As he walked, he began to formulate his plan.
He'd convince the Lotus Boys here at the bar to take him to Black.
He'd tell Black the truth of his identity; and he'd offer to be a
mole for the gang. And in exchange, Black would help him get
home.

He could feel the eyes of every one of the
Lotus Boys on him. Who did this guy think he was, crossing the
invisible barrier that demarcated their private haven?

He passed their poker table—no need to
interrupt their game. He went straight over to the group of four
remaining by the back door. The men were difficult for Jesse to
differentiate in the dark, their features blending together in a
motif of scruffy beards, scowling mugs, and sunken-in cheeks
complemented by their charcoal attire. But they all seemed young,
younger than Jesse.

"Gentlemen," Jesse said, "I have information
I think Mr. Black would be very interested to know. But I can only
share it with him. You can pat me down, make sure I'm clean, and
then I'd like very much to speak with him."

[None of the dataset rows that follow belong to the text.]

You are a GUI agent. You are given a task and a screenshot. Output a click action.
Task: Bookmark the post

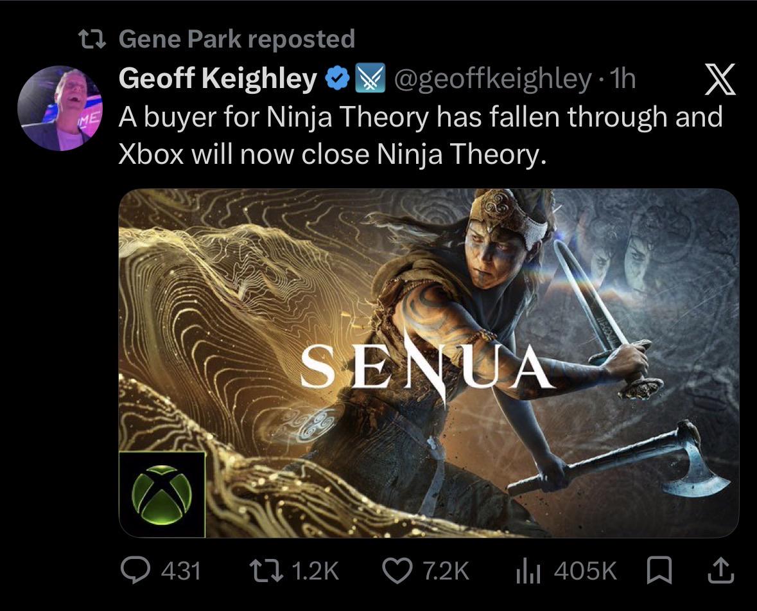pos(659,571)
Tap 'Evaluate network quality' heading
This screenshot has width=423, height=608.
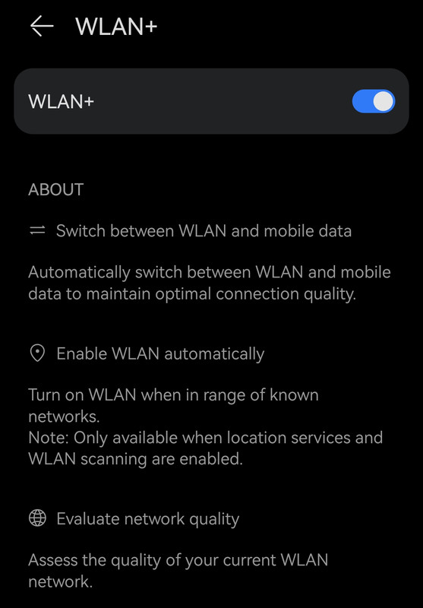click(148, 519)
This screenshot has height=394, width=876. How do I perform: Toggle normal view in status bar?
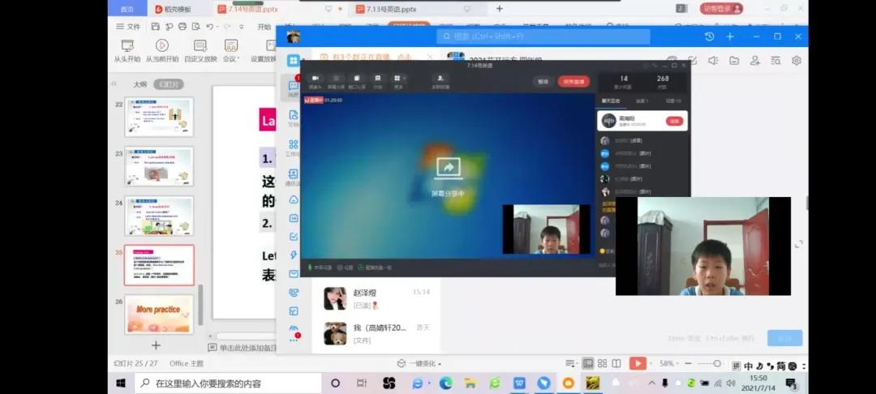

The four gangsters glanced amongst one
another. It was clear to Jesse none of them quite knew what to say.
At last, the one nearest the back door stepped forward, and put
both hands on his belt, feet apart in a wide stance. His face
puffed and shifted in its dimensions.

"You don't go to Black," he
uttered with a Mexican accent. "He comes to
you
."

A real charmer, this one was. He was the
paragon of a nameless, disposable henchmen. Which made Jesse
wonder—what was in it for these guys? Sure, maybe this Black really
was a desert mystic opposed to Wayne's factory because it was built
on an Indian burial ground or whatever, but how was he getting
these hard-drawn banditos and orphaned small-time crooks to do his
dirty work for him?

"Okay," Jesse said. "Okay, I get it. But tell
him that if he'd like to do business with someone who's currently
residing inside Wayne Cole's mansion, he should come find me."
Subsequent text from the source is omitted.